Je crois qu'il s'agit là d'obstacles très réels à la reconnaissance juridique et constitutionnelle de nos droits fondamentaux en tant que peuple. Tout d'abord, Pauktuutit appuie la recommandation de la Commission royale sur les peuples autochtones selon laquelle le droit inhérent à l'autonomie gouvernementale des autochtones doit être reconnu et affirmé au paragraphe (1) de l'article 35 de la Loi constitutionnelle de 1982 en tant que droit ancestral et protégé par traité.

Je suis fermement convaincue que c'est là le point de départ pour les gouvernements autochtones pour qu'ils fonctionnent comme l'un des trois paliers distincts de gouvernement au Canada. Les honorables sénateurs se demanderont peut-être pourquoi je dis cela. En tant que femmes inuites, nous ne voulons plus être traitées comme des objets de pouvoir; en tant que peuple, nous ne voulons plus être traités comme des objets.

• [Entrées]
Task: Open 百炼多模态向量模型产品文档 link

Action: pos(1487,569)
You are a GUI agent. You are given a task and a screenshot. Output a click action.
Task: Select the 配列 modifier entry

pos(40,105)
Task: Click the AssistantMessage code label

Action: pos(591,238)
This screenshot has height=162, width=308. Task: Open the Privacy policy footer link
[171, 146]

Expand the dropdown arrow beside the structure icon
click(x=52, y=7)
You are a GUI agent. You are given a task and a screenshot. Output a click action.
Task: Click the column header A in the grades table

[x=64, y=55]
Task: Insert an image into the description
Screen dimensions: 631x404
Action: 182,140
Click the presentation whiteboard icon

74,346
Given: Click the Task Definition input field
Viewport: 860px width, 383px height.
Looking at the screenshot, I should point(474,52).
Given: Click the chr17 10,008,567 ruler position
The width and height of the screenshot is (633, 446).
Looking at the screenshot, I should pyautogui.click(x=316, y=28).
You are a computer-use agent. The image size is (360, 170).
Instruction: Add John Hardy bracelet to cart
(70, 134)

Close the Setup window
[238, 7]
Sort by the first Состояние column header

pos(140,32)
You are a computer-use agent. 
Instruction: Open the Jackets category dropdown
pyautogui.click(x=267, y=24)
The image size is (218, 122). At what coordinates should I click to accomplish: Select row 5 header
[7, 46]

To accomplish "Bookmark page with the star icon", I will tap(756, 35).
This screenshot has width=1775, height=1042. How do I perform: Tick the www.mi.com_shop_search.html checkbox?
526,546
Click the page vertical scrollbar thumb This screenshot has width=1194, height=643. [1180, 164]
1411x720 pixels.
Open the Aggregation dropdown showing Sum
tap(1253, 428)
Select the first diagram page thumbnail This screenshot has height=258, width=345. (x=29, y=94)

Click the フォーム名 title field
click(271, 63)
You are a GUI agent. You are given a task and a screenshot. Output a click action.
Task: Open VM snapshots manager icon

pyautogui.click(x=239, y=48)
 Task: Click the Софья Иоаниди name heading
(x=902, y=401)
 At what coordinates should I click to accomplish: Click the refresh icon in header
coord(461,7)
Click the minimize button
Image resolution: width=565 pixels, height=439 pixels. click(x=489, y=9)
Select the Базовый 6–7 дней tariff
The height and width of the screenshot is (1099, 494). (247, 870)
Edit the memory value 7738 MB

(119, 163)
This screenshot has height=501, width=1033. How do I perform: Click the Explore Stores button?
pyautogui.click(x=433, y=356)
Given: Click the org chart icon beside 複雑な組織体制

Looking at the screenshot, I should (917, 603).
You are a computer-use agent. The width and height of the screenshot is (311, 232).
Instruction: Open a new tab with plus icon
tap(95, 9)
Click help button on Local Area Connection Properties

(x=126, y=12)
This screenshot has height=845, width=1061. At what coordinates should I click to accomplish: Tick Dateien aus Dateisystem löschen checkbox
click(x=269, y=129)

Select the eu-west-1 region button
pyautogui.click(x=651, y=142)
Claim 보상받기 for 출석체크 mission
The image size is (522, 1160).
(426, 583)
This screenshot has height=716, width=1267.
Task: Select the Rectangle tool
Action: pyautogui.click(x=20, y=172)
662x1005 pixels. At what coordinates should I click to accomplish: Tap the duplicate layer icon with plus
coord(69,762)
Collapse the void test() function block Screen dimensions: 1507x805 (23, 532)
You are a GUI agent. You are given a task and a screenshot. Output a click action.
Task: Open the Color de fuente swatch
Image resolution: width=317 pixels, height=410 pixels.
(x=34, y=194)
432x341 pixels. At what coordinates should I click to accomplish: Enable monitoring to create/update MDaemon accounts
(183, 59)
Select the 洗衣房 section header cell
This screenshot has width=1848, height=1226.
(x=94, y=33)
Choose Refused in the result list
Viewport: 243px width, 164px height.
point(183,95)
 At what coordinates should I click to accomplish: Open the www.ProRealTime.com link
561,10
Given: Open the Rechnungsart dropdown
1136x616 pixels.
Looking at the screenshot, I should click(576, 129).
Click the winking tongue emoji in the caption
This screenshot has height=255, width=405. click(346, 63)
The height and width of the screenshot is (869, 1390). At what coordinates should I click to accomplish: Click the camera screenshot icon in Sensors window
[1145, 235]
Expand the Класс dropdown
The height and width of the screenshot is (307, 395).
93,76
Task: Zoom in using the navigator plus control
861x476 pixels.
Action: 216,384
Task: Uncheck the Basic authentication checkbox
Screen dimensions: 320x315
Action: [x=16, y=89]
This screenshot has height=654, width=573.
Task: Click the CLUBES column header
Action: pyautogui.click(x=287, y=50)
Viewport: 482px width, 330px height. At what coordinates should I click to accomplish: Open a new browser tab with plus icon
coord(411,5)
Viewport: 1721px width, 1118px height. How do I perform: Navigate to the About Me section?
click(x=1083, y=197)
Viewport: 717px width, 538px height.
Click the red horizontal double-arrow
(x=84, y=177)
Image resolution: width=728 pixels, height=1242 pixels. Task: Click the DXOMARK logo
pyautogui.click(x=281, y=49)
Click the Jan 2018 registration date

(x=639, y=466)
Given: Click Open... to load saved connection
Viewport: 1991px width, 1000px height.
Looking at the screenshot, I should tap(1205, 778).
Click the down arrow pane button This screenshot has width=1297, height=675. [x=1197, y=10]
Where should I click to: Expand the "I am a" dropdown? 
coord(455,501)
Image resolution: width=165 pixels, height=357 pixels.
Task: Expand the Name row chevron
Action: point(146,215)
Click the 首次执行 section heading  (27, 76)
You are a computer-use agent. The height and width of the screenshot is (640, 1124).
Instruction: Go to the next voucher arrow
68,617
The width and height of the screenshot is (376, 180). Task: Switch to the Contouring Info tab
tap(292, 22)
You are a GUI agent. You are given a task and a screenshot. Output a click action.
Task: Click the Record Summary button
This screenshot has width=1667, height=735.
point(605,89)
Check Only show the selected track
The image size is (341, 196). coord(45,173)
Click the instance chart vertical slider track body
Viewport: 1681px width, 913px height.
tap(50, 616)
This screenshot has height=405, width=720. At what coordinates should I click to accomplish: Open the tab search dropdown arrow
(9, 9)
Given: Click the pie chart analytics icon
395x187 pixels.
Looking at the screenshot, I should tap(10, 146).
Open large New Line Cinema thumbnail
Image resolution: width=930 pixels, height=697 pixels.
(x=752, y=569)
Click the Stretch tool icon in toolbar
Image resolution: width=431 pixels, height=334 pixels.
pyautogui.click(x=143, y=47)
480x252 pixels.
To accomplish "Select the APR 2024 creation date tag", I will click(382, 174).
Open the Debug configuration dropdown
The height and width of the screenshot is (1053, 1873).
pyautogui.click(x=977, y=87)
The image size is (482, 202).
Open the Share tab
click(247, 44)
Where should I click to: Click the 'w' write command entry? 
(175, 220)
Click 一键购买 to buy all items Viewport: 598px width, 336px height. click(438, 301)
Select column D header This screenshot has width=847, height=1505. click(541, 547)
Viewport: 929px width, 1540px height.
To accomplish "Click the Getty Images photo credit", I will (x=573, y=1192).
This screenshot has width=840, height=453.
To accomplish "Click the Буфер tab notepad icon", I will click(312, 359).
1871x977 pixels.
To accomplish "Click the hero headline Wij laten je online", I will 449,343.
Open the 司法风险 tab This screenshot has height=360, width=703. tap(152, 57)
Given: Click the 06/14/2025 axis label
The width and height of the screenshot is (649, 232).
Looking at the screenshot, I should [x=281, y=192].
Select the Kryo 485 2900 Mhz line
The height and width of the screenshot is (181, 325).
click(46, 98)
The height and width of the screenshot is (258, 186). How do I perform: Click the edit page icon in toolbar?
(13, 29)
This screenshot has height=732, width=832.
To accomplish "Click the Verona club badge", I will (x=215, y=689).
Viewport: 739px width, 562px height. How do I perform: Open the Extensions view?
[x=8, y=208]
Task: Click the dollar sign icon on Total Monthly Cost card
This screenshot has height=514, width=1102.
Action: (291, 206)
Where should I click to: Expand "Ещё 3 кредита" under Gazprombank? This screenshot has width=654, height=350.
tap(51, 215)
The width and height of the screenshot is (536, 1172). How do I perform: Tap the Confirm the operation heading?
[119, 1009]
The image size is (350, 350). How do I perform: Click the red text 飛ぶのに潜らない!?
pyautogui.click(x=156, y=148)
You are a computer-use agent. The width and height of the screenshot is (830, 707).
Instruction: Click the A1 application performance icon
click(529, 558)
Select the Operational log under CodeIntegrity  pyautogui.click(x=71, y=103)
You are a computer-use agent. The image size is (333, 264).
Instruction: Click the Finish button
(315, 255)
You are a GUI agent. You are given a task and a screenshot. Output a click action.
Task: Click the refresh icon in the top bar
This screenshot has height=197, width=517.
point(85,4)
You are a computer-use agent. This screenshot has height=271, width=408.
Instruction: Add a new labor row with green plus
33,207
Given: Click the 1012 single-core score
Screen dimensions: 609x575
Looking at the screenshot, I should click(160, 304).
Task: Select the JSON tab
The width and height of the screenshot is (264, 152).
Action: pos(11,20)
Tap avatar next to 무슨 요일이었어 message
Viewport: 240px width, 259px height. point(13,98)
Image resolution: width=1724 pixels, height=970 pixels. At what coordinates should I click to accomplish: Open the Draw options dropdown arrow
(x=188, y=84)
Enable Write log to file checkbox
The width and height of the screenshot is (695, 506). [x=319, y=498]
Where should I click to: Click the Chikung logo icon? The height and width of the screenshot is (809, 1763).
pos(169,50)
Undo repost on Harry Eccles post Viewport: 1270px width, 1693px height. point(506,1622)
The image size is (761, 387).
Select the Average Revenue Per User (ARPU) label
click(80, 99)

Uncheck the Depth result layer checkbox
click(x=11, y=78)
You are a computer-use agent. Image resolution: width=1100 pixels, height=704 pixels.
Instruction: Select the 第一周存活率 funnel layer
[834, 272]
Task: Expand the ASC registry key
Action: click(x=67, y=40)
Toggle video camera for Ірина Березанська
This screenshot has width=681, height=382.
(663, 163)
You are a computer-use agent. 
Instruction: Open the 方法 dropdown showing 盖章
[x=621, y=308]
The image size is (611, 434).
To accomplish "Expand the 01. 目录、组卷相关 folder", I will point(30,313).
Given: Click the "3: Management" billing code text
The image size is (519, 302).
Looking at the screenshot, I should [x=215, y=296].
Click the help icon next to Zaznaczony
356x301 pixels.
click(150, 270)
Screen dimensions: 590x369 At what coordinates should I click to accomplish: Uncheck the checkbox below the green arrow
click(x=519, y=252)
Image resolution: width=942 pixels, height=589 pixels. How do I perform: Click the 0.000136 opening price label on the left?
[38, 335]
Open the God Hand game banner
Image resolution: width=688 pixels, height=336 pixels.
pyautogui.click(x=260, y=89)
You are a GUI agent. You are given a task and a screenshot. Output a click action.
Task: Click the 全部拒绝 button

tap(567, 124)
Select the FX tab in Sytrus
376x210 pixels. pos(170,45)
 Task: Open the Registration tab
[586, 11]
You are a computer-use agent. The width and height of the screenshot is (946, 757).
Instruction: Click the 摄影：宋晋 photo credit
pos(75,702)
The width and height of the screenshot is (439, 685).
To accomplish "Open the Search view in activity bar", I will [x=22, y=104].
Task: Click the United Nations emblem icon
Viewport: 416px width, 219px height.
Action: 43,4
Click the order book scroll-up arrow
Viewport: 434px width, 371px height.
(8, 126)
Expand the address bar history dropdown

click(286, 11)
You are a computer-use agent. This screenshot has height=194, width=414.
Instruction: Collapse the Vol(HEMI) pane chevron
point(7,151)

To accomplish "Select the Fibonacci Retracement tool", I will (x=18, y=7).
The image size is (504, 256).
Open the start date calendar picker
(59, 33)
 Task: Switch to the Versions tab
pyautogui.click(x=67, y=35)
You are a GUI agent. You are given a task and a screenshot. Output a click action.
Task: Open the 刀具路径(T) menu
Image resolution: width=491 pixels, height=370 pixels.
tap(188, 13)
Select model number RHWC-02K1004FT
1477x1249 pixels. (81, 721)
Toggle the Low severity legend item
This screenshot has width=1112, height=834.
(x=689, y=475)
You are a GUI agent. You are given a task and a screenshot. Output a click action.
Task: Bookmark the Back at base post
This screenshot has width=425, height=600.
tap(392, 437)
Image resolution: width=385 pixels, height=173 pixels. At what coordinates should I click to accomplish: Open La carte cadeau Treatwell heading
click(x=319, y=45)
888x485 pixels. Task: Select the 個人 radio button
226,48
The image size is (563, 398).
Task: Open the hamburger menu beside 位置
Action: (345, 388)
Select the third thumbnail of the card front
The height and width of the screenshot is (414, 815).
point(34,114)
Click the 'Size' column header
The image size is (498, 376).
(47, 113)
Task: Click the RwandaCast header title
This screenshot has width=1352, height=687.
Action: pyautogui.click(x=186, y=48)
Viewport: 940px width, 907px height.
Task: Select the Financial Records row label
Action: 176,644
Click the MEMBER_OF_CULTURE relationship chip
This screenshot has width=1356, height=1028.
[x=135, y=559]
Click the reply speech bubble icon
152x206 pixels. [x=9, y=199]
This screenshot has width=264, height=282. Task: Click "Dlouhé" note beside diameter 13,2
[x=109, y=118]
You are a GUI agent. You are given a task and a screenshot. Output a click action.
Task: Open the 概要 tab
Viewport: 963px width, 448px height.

• [Vos tâches]
- A) Répondez à ces questions sur le texte sur l'autonomie gouvernementale autochtone :
(i) De quel organisme Pauktuutit appuie-t-il la recommandation ?
(ii) Dans quelle disposition précise le droit inhérent à l'autonomie gouvernementale doit-il être reconnu et affirmé ?
(iii) En tant que femmes inuites, comment ne veulent-elles plus être traitées ?
- B) Poursuivez le texte sur l'autonomie gouvernementale autochtone à partir de sa dernière phrase.
Les entrées forment un ensemble distinct du texte sur l'autonomie gouvernementale autochtone.

• [Réponses de l'exercice]
- A)
(i) La Commission royale sur les peuples autochtones.
(ii) Au paragraphe (1) de l'article 35 de la Loi constitutionnelle de 1982.
(iii) Comme des objets de pouvoir.

- B)
Le Nunavut est un point de départ pour exercer notre droit inhérent et restructurer notre rapport avec le Canada. Le défi réel pour nous consiste à nous assurer que nous avons un gouvernement réel pour le peuple, un gouvernement qui est responsable et sensible aux besoins de tous les gens.

Lorsque nous parlons du droit inhérent à l'autonomie gouvernementale, nous considérons qu'il s'agit là d'un aspect de la question plus générale du droit à l'autodétermination. On le dit clairement dans le document de politique sur l'Arctique qui a été préparé par la Conférence circumpolaire inuite et appuyé par les peuples inuits qui vivent dans quatre pays: le Canada a lui aussi avalisé le droit à l'autodétermination à l'échelle internationale.

Les femmes inuites constatent qu'il est nécessaire de protéger davantage les droits des femmes et l'égalité de tous les peuples. Pauktuutit appuie la recommandation de la Commission royale sur les peuples autochtones, soit que la Charte des droits et des libertés s'applique aux gouvernements autochtones et réglemente les relations avec les gens qui relèvent de leur compétence. Les femmes autochtones ont le droit d'être traitées également par le gouvernement, plus particulièrement en vertu des articles 28 et 35 de la Loi constitutionnelle de 1982.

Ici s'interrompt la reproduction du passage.